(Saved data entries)
|---|

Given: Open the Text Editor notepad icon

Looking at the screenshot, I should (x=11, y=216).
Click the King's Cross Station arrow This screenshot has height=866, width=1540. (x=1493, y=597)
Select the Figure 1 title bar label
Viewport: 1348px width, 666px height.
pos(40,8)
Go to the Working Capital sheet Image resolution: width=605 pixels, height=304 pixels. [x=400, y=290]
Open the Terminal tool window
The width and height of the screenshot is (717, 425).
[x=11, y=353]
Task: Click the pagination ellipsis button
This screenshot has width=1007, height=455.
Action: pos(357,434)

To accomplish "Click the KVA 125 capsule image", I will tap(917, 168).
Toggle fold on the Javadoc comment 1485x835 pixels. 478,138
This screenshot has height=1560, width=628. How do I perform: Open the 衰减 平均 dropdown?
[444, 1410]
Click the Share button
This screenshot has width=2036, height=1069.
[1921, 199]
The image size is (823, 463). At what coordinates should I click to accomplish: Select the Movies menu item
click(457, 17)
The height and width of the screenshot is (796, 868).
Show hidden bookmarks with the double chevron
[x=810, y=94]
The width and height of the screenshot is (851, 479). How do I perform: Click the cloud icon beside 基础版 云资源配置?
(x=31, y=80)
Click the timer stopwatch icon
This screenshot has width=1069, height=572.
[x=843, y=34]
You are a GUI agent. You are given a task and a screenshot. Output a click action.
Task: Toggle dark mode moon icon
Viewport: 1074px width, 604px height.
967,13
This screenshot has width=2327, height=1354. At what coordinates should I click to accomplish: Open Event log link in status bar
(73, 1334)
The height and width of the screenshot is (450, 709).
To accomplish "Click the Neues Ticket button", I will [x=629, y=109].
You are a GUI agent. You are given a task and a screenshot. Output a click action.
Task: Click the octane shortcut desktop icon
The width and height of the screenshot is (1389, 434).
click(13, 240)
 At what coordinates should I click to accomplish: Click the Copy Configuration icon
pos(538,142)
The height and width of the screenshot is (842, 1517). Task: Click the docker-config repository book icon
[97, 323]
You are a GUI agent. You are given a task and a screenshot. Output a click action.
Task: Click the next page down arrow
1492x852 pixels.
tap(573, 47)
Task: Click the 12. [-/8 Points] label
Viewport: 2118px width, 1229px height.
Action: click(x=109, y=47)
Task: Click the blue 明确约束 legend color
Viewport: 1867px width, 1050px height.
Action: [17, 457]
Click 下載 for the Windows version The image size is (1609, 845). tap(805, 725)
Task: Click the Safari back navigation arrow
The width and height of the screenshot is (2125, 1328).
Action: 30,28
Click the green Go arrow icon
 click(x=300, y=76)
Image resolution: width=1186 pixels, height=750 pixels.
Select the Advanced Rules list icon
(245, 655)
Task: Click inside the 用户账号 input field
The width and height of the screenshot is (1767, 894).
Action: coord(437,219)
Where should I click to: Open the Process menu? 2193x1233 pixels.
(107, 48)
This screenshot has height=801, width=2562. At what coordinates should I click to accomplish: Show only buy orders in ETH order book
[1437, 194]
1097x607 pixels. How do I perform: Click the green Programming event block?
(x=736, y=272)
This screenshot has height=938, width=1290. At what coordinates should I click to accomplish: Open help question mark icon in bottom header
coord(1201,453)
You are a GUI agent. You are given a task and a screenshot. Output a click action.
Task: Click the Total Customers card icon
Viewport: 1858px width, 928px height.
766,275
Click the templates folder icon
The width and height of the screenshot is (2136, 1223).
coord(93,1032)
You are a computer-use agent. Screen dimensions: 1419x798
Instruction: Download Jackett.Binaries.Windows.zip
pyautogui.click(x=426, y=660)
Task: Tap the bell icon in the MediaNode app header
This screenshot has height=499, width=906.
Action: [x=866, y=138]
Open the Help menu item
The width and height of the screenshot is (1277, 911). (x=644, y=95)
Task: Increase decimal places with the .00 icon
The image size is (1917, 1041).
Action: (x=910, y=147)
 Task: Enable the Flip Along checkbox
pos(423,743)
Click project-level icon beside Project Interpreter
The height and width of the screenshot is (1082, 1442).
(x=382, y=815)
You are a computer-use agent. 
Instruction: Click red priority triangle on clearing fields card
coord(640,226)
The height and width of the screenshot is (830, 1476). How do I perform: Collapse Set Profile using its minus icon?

|---|

Each entry must be output exactly as it was written.

Given: Open the Text Editor notepad icon

Looking at the screenshot, I should (x=11, y=216).
Click the King's Cross Station arrow This screenshot has height=866, width=1540. (x=1493, y=597)
Select the Figure 1 title bar label
Viewport: 1348px width, 666px height.
pos(40,8)
Go to the Working Capital sheet Image resolution: width=605 pixels, height=304 pixels. [x=400, y=290]
Open the Terminal tool window
The width and height of the screenshot is (717, 425).
[x=11, y=353]
Task: Click the pagination ellipsis button
This screenshot has width=1007, height=455.
Action: pos(357,434)

To accomplish "Click the KVA 125 capsule image", I will tap(917, 168).
Toggle fold on the Javadoc comment 1485x835 pixels. 478,138
This screenshot has height=1560, width=628. How do I perform: Open the 衰减 平均 dropdown?
[444, 1410]
Click the Share button
This screenshot has width=2036, height=1069.
[1921, 199]
The image size is (823, 463). At what coordinates should I click to accomplish: Select the Movies menu item
click(457, 17)
The height and width of the screenshot is (796, 868).
Show hidden bookmarks with the double chevron
[x=810, y=94]
The width and height of the screenshot is (851, 479). How do I perform: Click the cloud icon beside 基础版 云资源配置?
(x=31, y=80)
Click the timer stopwatch icon
This screenshot has width=1069, height=572.
[x=843, y=34]
You are a GUI agent. You are given a task and a screenshot. Output a click action.
Task: Toggle dark mode moon icon
Viewport: 1074px width, 604px height.
967,13
This screenshot has width=2327, height=1354. At what coordinates should I click to accomplish: Open Event log link in status bar
(73, 1334)
The height and width of the screenshot is (450, 709).
To accomplish "Click the Neues Ticket button", I will [x=629, y=109].
You are a GUI agent. You are given a task and a screenshot. Output a click action.
Task: Click the octane shortcut desktop icon
The width and height of the screenshot is (1389, 434).
click(13, 240)
 At what coordinates should I click to accomplish: Click the Copy Configuration icon
pos(538,142)
The height and width of the screenshot is (842, 1517). Task: Click the docker-config repository book icon
[97, 323]
You are a GUI agent. You are given a task and a screenshot. Output a click action.
Task: Click the next page down arrow
1492x852 pixels.
tap(573, 47)
Task: Click the 12. [-/8 Points] label
Viewport: 2118px width, 1229px height.
Action: click(x=109, y=47)
Task: Click the blue 明确约束 legend color
Viewport: 1867px width, 1050px height.
Action: [17, 457]
Click 下載 for the Windows version The image size is (1609, 845). tap(805, 725)
Task: Click the Safari back navigation arrow
The width and height of the screenshot is (2125, 1328).
Action: 30,28
Click the green Go arrow icon
 click(x=300, y=76)
Image resolution: width=1186 pixels, height=750 pixels.
Select the Advanced Rules list icon
(245, 655)
Task: Click inside the 用户账号 input field
The width and height of the screenshot is (1767, 894).
Action: coord(437,219)
Where should I click to: Open the Process menu? 2193x1233 pixels.
(107, 48)
This screenshot has height=801, width=2562. At what coordinates should I click to accomplish: Show only buy orders in ETH order book
[1437, 194]
1097x607 pixels. How do I perform: Click the green Programming event block?
(x=736, y=272)
This screenshot has height=938, width=1290. At what coordinates should I click to accomplish: Open help question mark icon in bottom header
coord(1201,453)
You are a GUI agent. You are given a task and a screenshot. Output a click action.
Task: Click the Total Customers card icon
Viewport: 1858px width, 928px height.
766,275
Click the templates folder icon
The width and height of the screenshot is (2136, 1223).
coord(93,1032)
You are a computer-use agent. Screen dimensions: 1419x798
Instruction: Download Jackett.Binaries.Windows.zip
pyautogui.click(x=426, y=660)
Task: Tap the bell icon in the MediaNode app header
This screenshot has height=499, width=906.
Action: [x=866, y=138]
Open the Help menu item
The width and height of the screenshot is (1277, 911). (x=644, y=95)
Task: Increase decimal places with the .00 icon
The image size is (1917, 1041).
Action: (x=910, y=147)
 Task: Enable the Flip Along checkbox
pos(423,743)
Click project-level icon beside Project Interpreter
The height and width of the screenshot is (1082, 1442).
(x=382, y=815)
You are a computer-use agent. 
Instruction: Click red priority triangle on clearing fields card
coord(640,226)
The height and width of the screenshot is (830, 1476). How do I perform: Collapse Set Profile using its minus icon?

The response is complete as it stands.